Statement 1: \( f(x) = e^{|\sin x| - |x|} \) is differentiable for all \( x \in \mathbb{R} \).
Statement 2: \( f(x) \) is increasing in \( x \in \left( -\pi, -\frac{\pi}{2} \right) \).

• A. Statement 1 and 2 are false
• B. Statement 1 is true and statement 2 is false
• C. Statement 1 is false and statement 2 is true
• D. Statement 1 and 2 are true

Answer 1

The Correct Option is C

Step 1: Understanding the Concept:
Differentiability of \(|g(x)|\) fails where \(g(x) = 0\) and \(g'(x) \neq 0\). Monotonicity is checked by the sign of the derivative \(f'(x)\).

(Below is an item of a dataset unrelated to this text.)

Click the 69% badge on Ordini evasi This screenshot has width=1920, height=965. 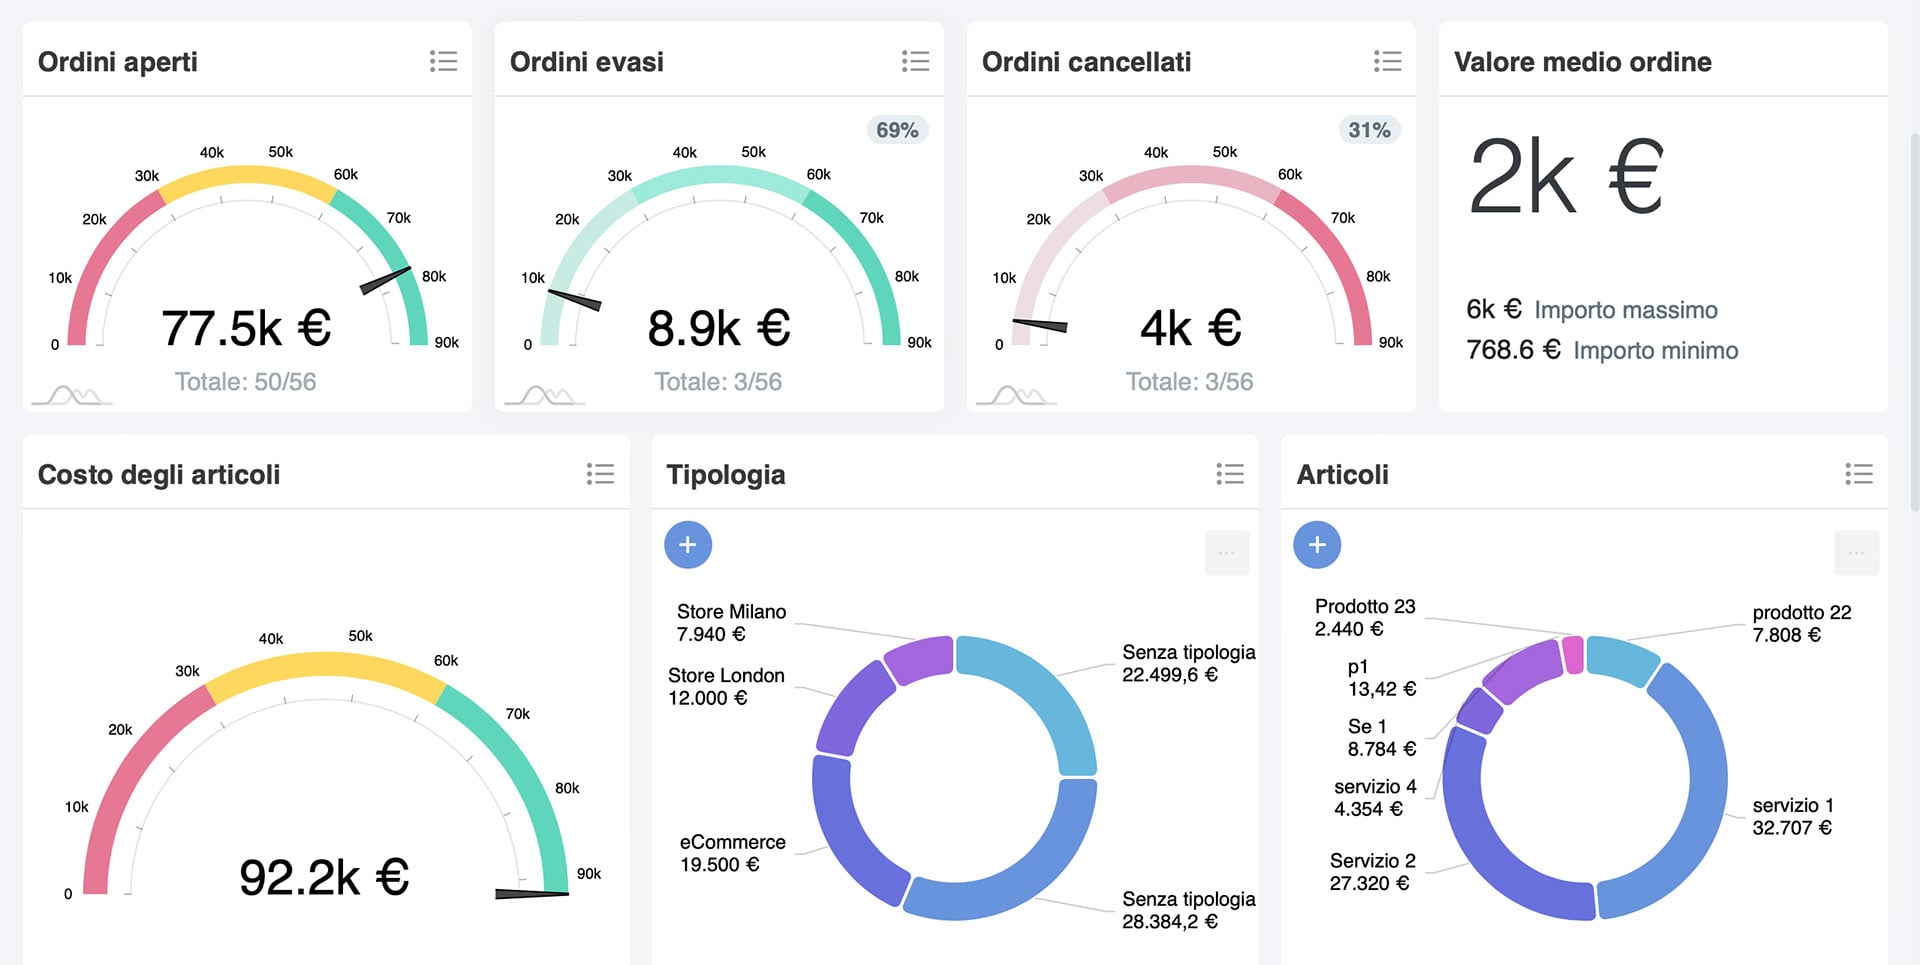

Step 2: Key Formula or Approach:
For \(x \in (-\pi, -\pi/2)\), \(\sin x\) is negative and \(x\) is negative. Thus, \( |\sin x| = -\sin x \) and \( |x| = -x \). The function becomes: \( f(x) = e^{-\sin x} + x \).

Step 3: Detailed Explanation:
1. **Differentiability (Statement 1):** - \(|x|\) is not differentiable at \(x=0\). - \(e^{|\sin x|}\) is not differentiable where \(\sin x = 0\) (like \(x=0, \pi, \dots\)). - At \(x=0\), LHD of \(f(x)\) is \(-1 - (-1) = 0\) and RHD is \(1 - 1 = 0\). (Actually, check carefully: \(f'(0)\) exists, but \(f(x)\) fails differentiability at other points where sine crosses zero). **Statement 1 is generally false.** 2. **Increasing Nature (Statement 2):** - In \((-\pi, -\pi/2)\), \( f(x) = e^{-\sin x} + x \). - \( f'(x) = e^{-\sin x}(-\cos x) + 1 \). - In the 3rd quadrant \((-\pi, -\pi/2)\), \(\cos x\) is negative. - So, \(-\cos x\) is positive. Since \(e^{-\sin x} > 0\), the whole term \(e^{-\sin x}(-\cos x) + 1 > 0\). - Since \(f'(x) > 0\), the function is increasing. **Statement 2 is true.**

Step 4: Final Answer:
Statement 1 is false and Statement 2 is true.